盤面で動かされた駒を見て、リンドウ中佐は渋面になる。どうやら勝敗を決する一手だったみたいだ。


(厳しいお嬢さんだ。……受け手がないか。)


「投了だ。強いね、お嬢さん。」


「まーね。アンタもなかなかだったわよ。」


(天掛少尉、私の影響力の範囲では決して八熾一族に仕掛けさせはしない。それは約束する。)


(範囲外には責任は持てないって事ですね?)


(総帥へのご機嫌取りに動く輩がいないとは言い切れない。そういう人材には事欠かないのでね。)
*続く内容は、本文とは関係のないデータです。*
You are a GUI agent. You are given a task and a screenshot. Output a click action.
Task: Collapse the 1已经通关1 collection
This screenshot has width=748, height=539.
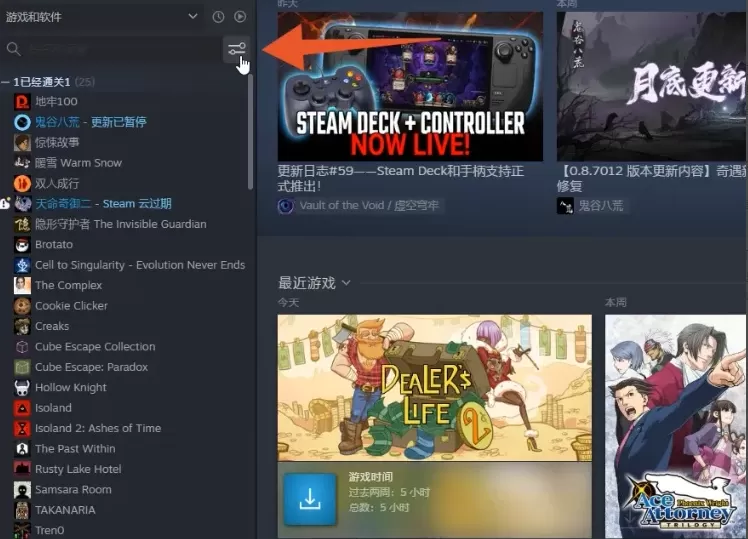pyautogui.click(x=5, y=83)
(最悪ね。ダメ軍人の人材バンクでも開設したらどう?)


(市場が飽和してるよ、お嬢さん。ダメ軍人は至る所に溢れてる。天掛少尉、私の影響外で動く人間を止められなければ、君に警告する。連絡方法を考えておいてくれ。無責任だと思うだろうが、これが私に出来る精一杯なんだ。)


(わかりました。ありがとうございます。)


「私の率いる部隊はヒンクリー師団に合流する。しばらくは戦友という訳だ。よろしくな、天掛少尉。」


「こちらこそ、よろしくお願いします。」


「チェスで負けたのは久しぶりだ。早指しではなく、じっくり勝負してみたいね。また指してくれるかな、お嬢さん?」


「暇な時に遊んであげるわ。チャオ、中佐。」


「それじゃあまた。」


リンドウ中佐は笑顔で敬礼し、伝票を持って席を立った。




リンドウ中佐は頼りになるが、照京の状況は芳しくない、か。ややこしい状況も極まってきたな。


………なんとしてでもミコト様だけは守らないと、爺ちゃんが化けて出てくるぜ。